Capitu no mês das mães: a maternidade ferida

ACADEMIA DE LETRAS DO BRASIL DE SANTA CATARINA – SECCIONAL NAVEGANTES

Acadêmica: Luciana Fidelis de Souza da Costa, Doutora em Educação, cadeira 5.

Em maio, quando as homenagens às mães costumam ocupar vitrines, comerciais e mensagens nas redes sociais, talvez valha a pena lembrar de uma das mães mais complexas da literatura brasileira: Capitu, personagem criada por Machado de Assis, em Dom Casmurro. Capitu atravessou décadas sendo julgada muito mais como mulher do que compreendida como mãe, sujeito ou personagem literária.

Durante muito tempo, a pergunta “Capitu traiu ou não traiu?” reduziu uma personagem profundamente humana a um tribunal moral. No entanto, talvez a grande força de Capitu esteja justamente no fato de ela escapar das respostas simples.

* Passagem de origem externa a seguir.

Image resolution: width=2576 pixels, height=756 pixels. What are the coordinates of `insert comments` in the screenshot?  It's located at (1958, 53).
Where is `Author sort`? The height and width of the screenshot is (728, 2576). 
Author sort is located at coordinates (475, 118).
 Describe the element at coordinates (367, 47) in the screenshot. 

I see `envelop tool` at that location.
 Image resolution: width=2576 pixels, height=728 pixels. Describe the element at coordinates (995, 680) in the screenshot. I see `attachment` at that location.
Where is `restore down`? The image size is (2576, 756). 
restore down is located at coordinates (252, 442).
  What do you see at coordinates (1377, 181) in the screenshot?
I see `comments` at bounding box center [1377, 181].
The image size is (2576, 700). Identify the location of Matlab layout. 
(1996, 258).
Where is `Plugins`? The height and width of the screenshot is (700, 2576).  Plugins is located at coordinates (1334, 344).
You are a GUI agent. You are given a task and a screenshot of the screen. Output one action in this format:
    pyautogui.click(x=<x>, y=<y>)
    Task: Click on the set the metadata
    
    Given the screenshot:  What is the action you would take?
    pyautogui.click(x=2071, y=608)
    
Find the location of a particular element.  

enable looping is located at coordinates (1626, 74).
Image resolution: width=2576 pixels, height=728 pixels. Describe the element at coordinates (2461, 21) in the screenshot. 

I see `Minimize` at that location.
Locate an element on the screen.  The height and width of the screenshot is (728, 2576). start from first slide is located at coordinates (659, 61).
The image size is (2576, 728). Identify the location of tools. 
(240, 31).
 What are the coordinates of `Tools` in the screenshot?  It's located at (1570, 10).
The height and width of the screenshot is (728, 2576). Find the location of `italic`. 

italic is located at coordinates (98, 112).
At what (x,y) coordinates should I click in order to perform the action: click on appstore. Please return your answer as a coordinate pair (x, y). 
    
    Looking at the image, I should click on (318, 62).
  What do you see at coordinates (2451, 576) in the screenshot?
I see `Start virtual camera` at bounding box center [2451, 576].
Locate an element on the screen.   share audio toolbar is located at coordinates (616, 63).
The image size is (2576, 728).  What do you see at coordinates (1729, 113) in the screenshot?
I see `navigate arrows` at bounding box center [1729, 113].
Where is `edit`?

Há nela inteligência, sensibilidade, autonomia e, sobretudo, uma postura que desafia os modelos femininos idealizados de sua época. Em uma sociedade que esperava da mulher silêncio e submissão, Capitu pensa, argumenta, escolhe, deseja e ocupa espaços. Talvez por isso tenha sido tão condenada.

Olhar para Capitu no mês das mães nos permite outro deslocamento: perceber que ela também é uma mãe marcada pela suspeita, pelo controle e pela violência simbólica. Sua condição de mãe passa a ser permanentemente questionada pelo olhar desconfiado de Bentinho, marido e narrador da obra. Bentinho transforma o próprio filho em prova de uma possível traição.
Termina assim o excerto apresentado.